For most RIAs, however, Workstation is not nearly as attractive. "There was no functionality so compelling as to even begin to motivate me to make the huge investment of time and money needed to migrate my data," says Curt Weil, an advisor in Palo Alto, California, who represented one of the 15 RIAs who participated in an hour-long demonstration of Workstation. "I'm not sure Morningstar gets RIAs."
For advisors like Weil, who for years have been using sophisticated planning, portfolio management, and customer relationship management tools, Workstation would be a step down. Its goals-based planning module is not nearly as well developed as software from MoneyGuidePro, NaviPlan, or MoneyTree. The CRM pales in comparison to ACT! or GoldMine, much less Junxure, Junxure-I, Act4Advisors, or ProTracker. And the analytics, while much stronger than the planning or CRM modules, may not be compelling enough to make an RIA want to switch from Ibbotson Portfolio Strategist or AdvisoryWorld--especially considering the price RIAs must pay.
Workstation costs $5,000 per seat. With most advisors paying a discounted price of $1,000 or less for Principia with the mutual fund and stock database, Morningstar's flagship research and analytics software for RIAs, it's unlikely RIAs would fork over $4,000 more to buy CRM and goal planning tools inferior to what they now use. For RIAs using Morningstar's portfolio analytics--importing Schwab Centerpiece and Advent Axys reports into Principia's portfolio analytics module--the few new analytical bells and whistles won't alone be enough of an incentive to pay $4,000 a year more.
After the Workstation demos, I e-mailed a survey to the 15 advisors. Thirteen responded. None said Workstation was worth up to $10,000 a year; four said it was worth up to $5,000; eight said they'd buy it at $1,000 or less; and one said he would not buy it at any price.
"To replace AllocationMaster or my CRM, they have quite some work ahead of them," says Dean Giella, who runs a Jericho, New York, RIA and was one of those saying he is likely to adopt Workstation at $5,000 or less. "RIAs are used to having the freedom to choose best-of-class software. It's a tall order to provide total one-stop shopping in all these categories."
Morningstar is going to have to make an important business decision about selling customized versions to RIAs through custodians.
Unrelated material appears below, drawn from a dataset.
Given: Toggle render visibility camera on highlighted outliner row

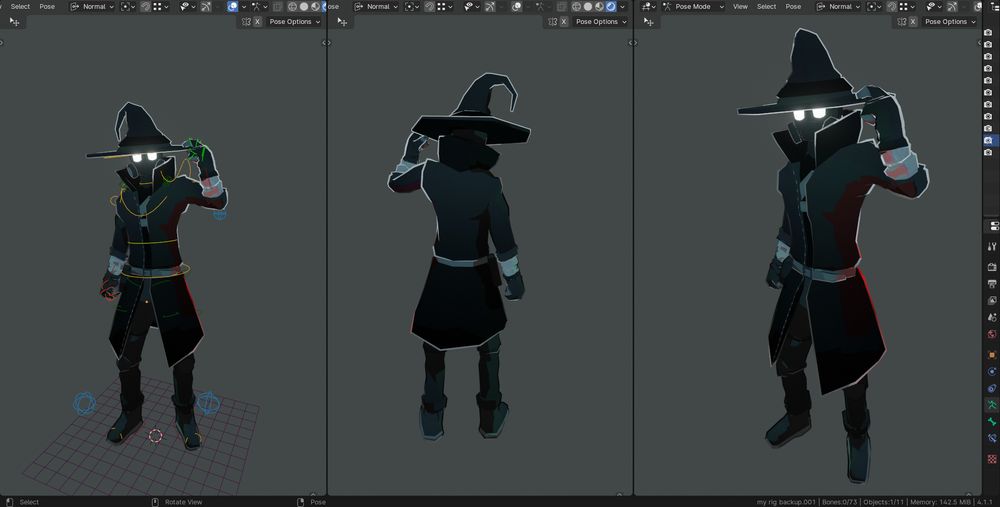Looking at the screenshot, I should click(x=988, y=141).
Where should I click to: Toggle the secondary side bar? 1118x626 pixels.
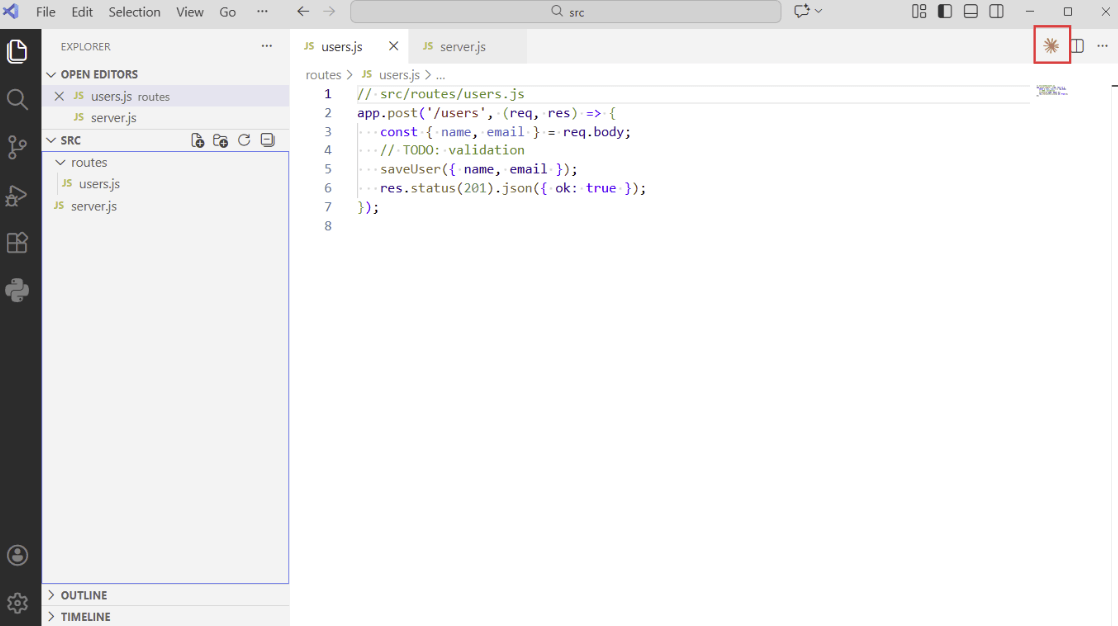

It's unlikely TD Waterhouse, which plans to integrate Workstation into its back office, or any other custodian, will allow assets from other custodians or B/Ds to be included in its implementation of Workstation. So only RIAs holding all of a client's assets at a single custodian would be able to use it.
Since RIAs generally prefer not to rely on a single custodian, many RIAs will prefer that Workstation take downloads from multiple custodians. Morningstar could perhaps do this by interfacing Workstation with an account aggregator. However, that would undermine Morningstar's ability to sell custom Workstation implementations to custodians. Advisors also worry that if they fire their custodian in five years, or if it is acquired, that they might lose all that aggregated account data. But the challenges Morningstar faces with RIA adoption should not diminish the fact that it seems committed to building Workstation into a viable contender for RIAs.